Schwarzes Eis. Mein Russland - Mariusz Wilk

  • Kurzbeschreibung
    "Wie das Meer in einem Wassertropfen, so sieht man Rußland von den Solowjezki-Inseln aus", schreibt der polnische Schriftsteller und Reporter Mariusz Wilk am Beginn von "Schwarzes Eis", das auf einzigartige Weise von der russischen Geschichte und der postsowjetischen Gegenwart erzählt. Wilk berichtet von glühend weißen Nächten, märchenhaften Wäldern, aber auch von verwitterten Baracken und Stacheldrähten, von Gebeinen und Teilen von Raketen und U-Booten, die aus Schnee und Boden ragen. Es gelingt ihm, auf engstem Raum, durch eigenwillige Analysen religiöser, ideologischer und politischer Zusammenhänge, jene Prozesse zu erfassen, die sich in Rußland auf riesiger Fläche abspielen.


    Über den Autor
    Mariusz Wilk, geboren 1955 in Breslau. 1981 Pressesprecher der Solidarnosc in Danzig, inhaftiert von Dezember 1981 bis 1983 und von 1984 bis 1986. Nach 1989 zuerst Korrespondent in Berlin und später in Moskau. Lebt seit 1993 auf den Solowjezki-Inseln und veröffentlicht regelmäßig in der polnischen Zeitschrift Kultura.



    Meine Meinung:


    Dieses Buch ist der Versuch eines Außen-Innenstehenden, Russland zu deuten.
    Der Autor, gebürtiger Pole lebt seit vielen Jahren in Russland und seit mehr als einem Jahrzehnt in Solowki, einer abgelegenen Inselgruppe im Weißen Meer.
    Und da Russland schon allein ob seiner schierer Größe in einem Menschenleben nicht bereist, geschweige denn beschrieben werden kann, versucht Wilk, es mit einem anderen Ansatz:


    In der Inselgruppe Solowki, bequem zu Fuß zu umrunden an einem Tag, sieht er ganz Russland widergespiegelt:
    das postsowjetische Elend, Menschen mit zerschlagenen Biografien in einer ruinierten Umwelt, aber auch die Faszination einer Gemeinschaft von Außenseitern vor der lebensfeindlichen, aber auch grandiosen Kulisse des hohen Nordens;
    die rechtgläubigen Mönche, die das alte Kloster renovieren und mit samt seinen orthodoxen Ritualen wiederbeleben, aber auch dafür sorgen, dass der Antisemitismus wieder Einzug hält;
    das Lager, das hier von der Zaren- bis zur Sowjetzeit betrieben wurden, in denen russische Abweichler jeglicher Couleur vegetierten, angefangen bei staatsstürzlerischen Mystikern mit teils haarsträubenden religiösen Überzeugungen, weiter über frühe Revoluzzer oder in Ungnade gefallene Adlige bis hin zu den Dissidenten der Sowjetära.

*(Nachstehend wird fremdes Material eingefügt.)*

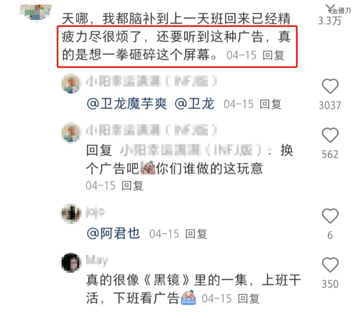Reply to the @卫龙魔芋爽 comment
Screen dimensions: 361x319
point(270,104)
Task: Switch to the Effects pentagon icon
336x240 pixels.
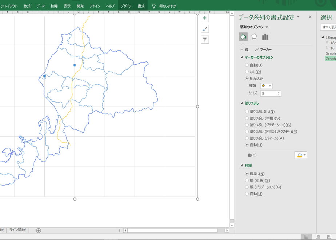Action: [254, 37]
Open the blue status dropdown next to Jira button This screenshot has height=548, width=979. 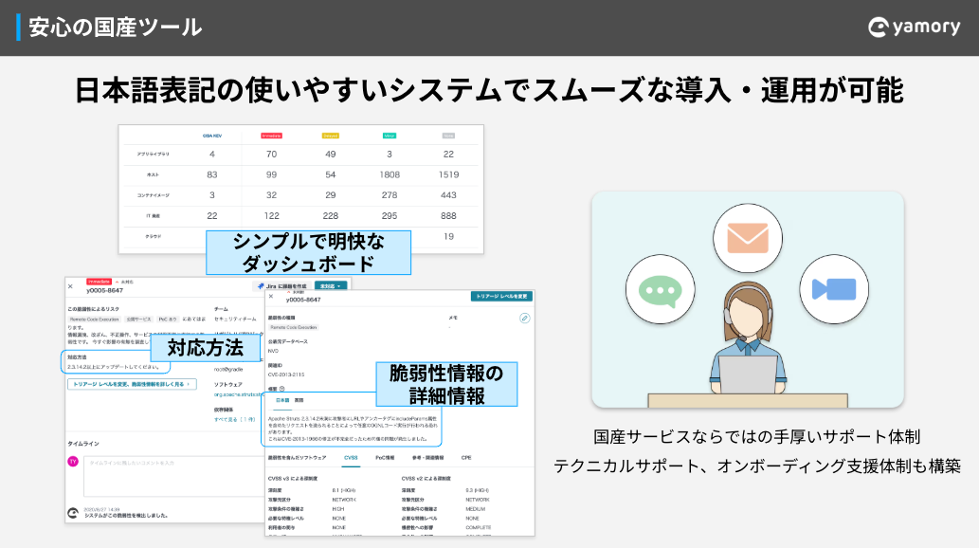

    Anhand all dieser Beobachtungen auf kleinstem Raum und mit seinem gründlichen Wissen über die russische Geschichte versucht er, die russische Seele und das russische Schicksal zu erklären. Dabei geht er alles andere als politisch korrekt vor, schreibt manchmal arrogant, manchmal auch zutiefst mitfühlend, oft aber in einer wunderschönen Prosa, die ich in einem Sachbuch nicht erwartet hätte.


    Oft belässt er die russischen Worte in seinem Text, die nur schwer zu übersetzenr sind und eine sehr russische Bedeutungsfülle besitzen oder aber besondere russische Pähnomene beschreiben. Einige davon werden im Glossar erklärt, manche erschließen sich einem erst viele Seiten später. Ein Trick, der einen noch tiefer die Lebenswirklichkeit am Polarkreis hineinzieht und einen zwingt, sich näher mit diesen Phänomenen zu beschäftigen


    Irritierend für mich war manchmal, dass das Buch von einem Polen geschrieben wurde, und ich deshalb häufig Anspielungen über die polnisch-russische Geschichte und die daraus resultierenden Konsequenzen für das heutige Verhältnis zwischen diesen Staaten nicht verstanden habe, ebenso wie manche Fremdworte und Vergleiche, die ich nachschlagen musste.


    Ansonsten aber ein absolut fesselndes Buch, verstörend aber auch betörend!

    Menschen sind für mich wie offene Bücher, auch wenn mir offene Bücher bei Weitem lieber sind. (Colin Bateman)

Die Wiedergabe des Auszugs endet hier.